Task data Start Marker

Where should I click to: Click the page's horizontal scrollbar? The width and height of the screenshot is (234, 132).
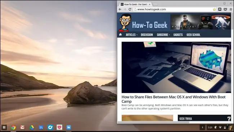(153, 122)
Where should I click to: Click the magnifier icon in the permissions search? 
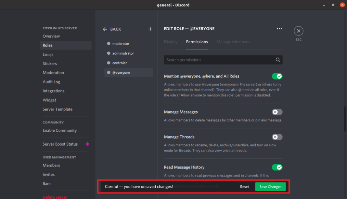[x=278, y=60]
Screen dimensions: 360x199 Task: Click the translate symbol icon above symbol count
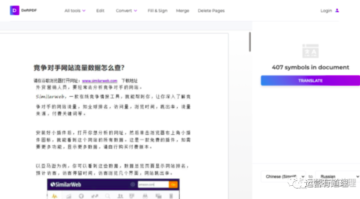(310, 51)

Task data End Marker

● **Problem statement**: Print all entries exactly; skip the pictures.

● **Written response**:
Where should I click to: Click the page's horizontal scrollbar? The width and height of the screenshot is (234, 132).
(153, 122)
Where should I click to: Click the magnifier icon in the permissions search? 
[x=278, y=60]
Screen dimensions: 360x199 Task: Click the translate symbol icon above symbol count
(310, 51)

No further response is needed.